__The problem__
Return, from the data that follows, each line that holds the word "This".

__Given data__

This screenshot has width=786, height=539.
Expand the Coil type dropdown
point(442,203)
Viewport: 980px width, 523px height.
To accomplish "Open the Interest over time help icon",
--
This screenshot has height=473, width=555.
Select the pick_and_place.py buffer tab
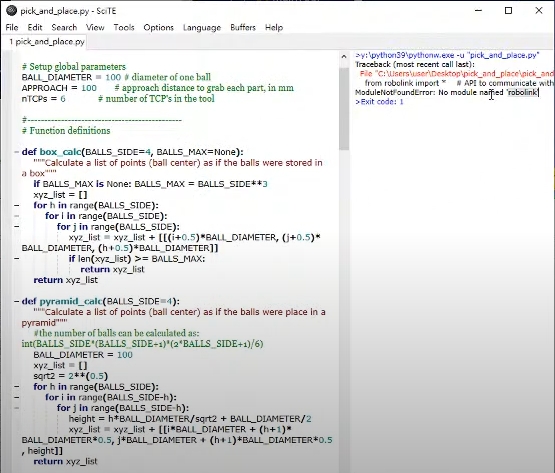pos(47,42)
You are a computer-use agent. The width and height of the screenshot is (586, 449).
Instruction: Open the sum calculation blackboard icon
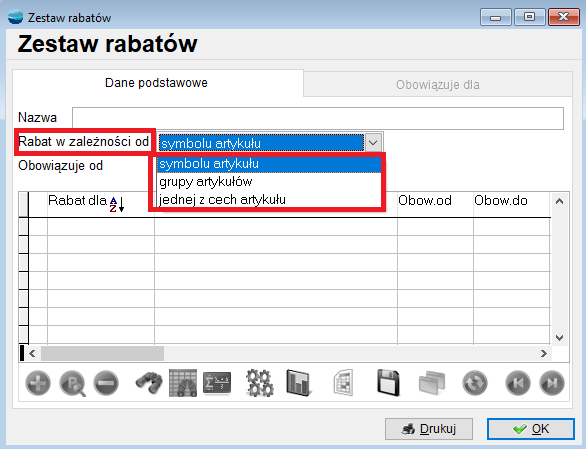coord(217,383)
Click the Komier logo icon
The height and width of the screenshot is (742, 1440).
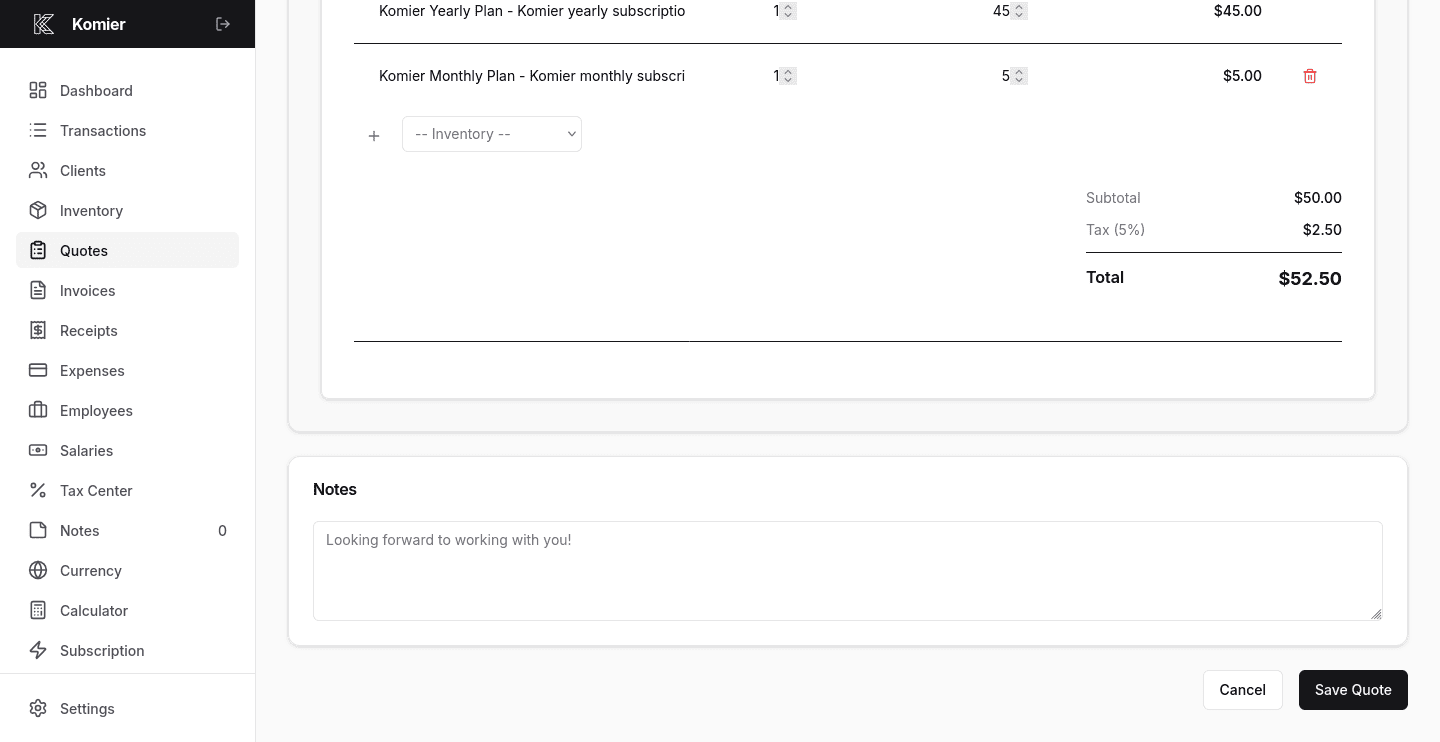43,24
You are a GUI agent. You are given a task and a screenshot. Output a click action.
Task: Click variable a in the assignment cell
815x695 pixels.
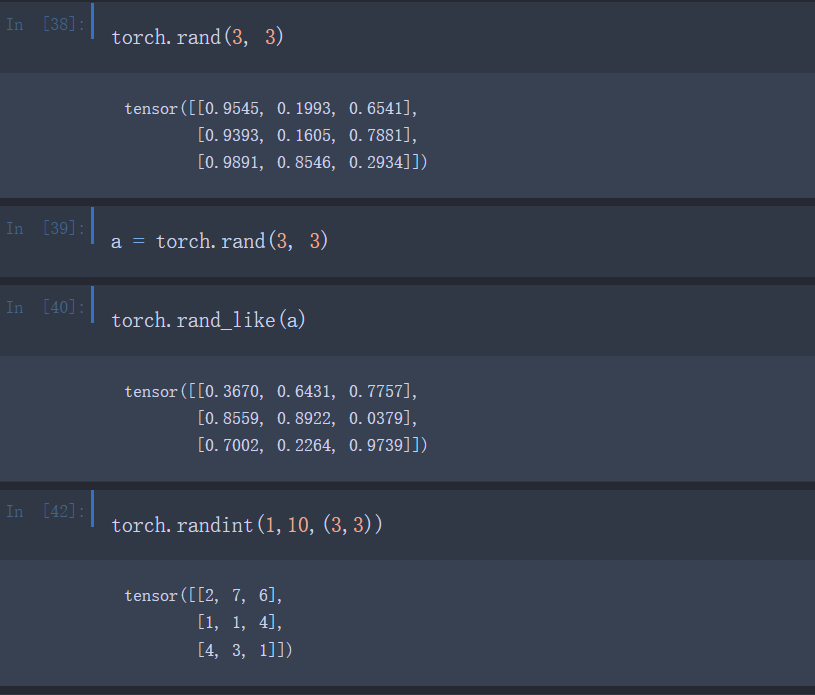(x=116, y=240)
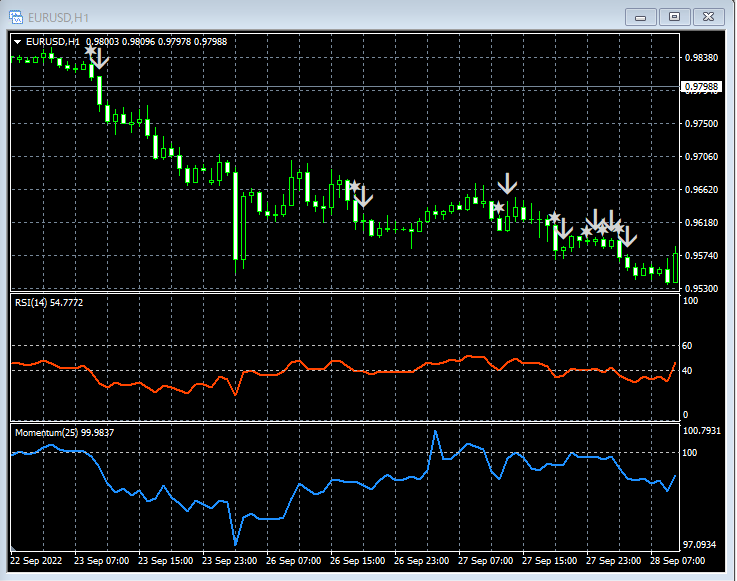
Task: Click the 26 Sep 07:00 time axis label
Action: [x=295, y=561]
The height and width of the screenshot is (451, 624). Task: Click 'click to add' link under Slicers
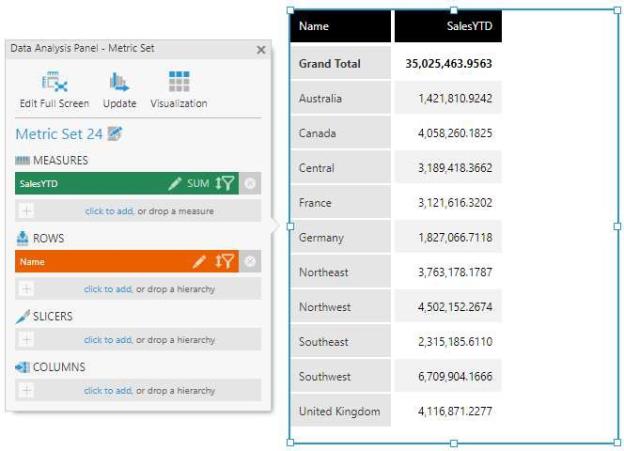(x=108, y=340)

__Your response__
This screenshot has width=786, height=539.
This screenshot has height=473, width=555.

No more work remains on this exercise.